Again, regulations vary from state to state, but some practices are required to hire a registered pharmacist (RPh), or a registered pharmacist with a PharmD degree, to work onsite in a dispensing pharmacy. Other states will allow a pharmacy technician or a registered nurse to dispense drugs with a physician’s prescription. Someone must be available to oversee all prescriptions dispensed, to give information about adverse medication effects, to know about drug interactions, and so on. “We needed to establish our pharmacy as a full time staffed department,” said Kovach. “We employ a pharmacy tech in our office and he takes care of all dispensing, inventory, and contracting.”
Consider the costs of adding more staff or training existing staff. “Oncology practices interested in establishing their own dispensing pharmacies must first understand whether they have the staff to support additional pharmacy-related tasks, or what additional staff and their relevant training and education (ie, pharmacy degree, prior authorization requirements, co-pay and financial aid assistance, education on adverse effects, etc) are necessary,” said Chowdhury.
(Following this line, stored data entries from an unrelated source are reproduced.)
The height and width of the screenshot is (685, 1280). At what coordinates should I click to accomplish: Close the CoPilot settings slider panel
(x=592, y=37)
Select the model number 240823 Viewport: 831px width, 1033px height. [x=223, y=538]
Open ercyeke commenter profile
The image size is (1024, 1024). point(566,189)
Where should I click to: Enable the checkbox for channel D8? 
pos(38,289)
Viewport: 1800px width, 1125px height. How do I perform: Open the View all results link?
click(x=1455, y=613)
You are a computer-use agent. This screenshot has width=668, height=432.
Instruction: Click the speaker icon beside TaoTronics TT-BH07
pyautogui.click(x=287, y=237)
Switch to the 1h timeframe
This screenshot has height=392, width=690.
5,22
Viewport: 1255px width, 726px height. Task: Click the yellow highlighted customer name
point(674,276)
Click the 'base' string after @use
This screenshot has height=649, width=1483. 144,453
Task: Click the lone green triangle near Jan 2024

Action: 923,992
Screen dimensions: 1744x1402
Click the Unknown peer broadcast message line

Once the Quincy group decided to move forward with setting up a pharmacy, said Gerards-Benage, doing so helped strengthen the coordination of care. While nurses at most mail order pharmacies will check if a patient is taking medication as prescribed by determining trends in refill rates, there is often “no communication to the provider’s offices, so we would not necessarily be informed that the patient was taking half the dose in order to save money,” she said. “When you go to take a medication that costs $7000, and you are paying $1500 for it, people are going to try to spread it out or alter the dose to preserve it as long as possible.”
Having someone in-house to oversee this means medications are being taken in the way they are prescribed and treatment plans are being followed as expected. “Before that, our nurse educator would meet with patients and would literally try to inspect the bottles at each visit to determine when the patients were due for a prescription refill.”
It is quite possible to have a healthy profit margin with a dispensing pharmacy in place, say experts, but there are other aspects to consider, too. “To make a sound business decision, the practice should calculate the time and costs saved by not dealing with outside pharmacies,” said Chowdhury. This entails hiring new staff or training existing staff to understand pharmacy-related tasks and the burden associated with seeking reimbursement from commercial payers and Medicare, and whether or not margins will be sufficient now and in the future to sustain growth, he added.
As a result, substantial profits are not a given. “Results may vary, but there are many examples of practices that have added dispensing pharmacies without resulting in a significant profit,” said Chowdhury. “The creation of an inhouse dispensing pharmacy will increase patient comfort while being able to receive prescribed therapy immediately and be educated on it is beneficial. Over time, if more patients take this route to filling prescriptions, rather than at an outside pharmacy, then the financial upside may be realized.”
Kovach noted that the pharmacy his group set up “paid for itself in less than a year, and the economic revenue is generating what an oncologist generates—rather significant.”
But patient convenience is worth a lot, too. “A lot of doctors are interested in establishing a pharmacy because it gives them a nice source of income,” said Melnik. “For a lot of doctors, it’s not about the money. It’s about making it easy for their patients to get the drugs they need.”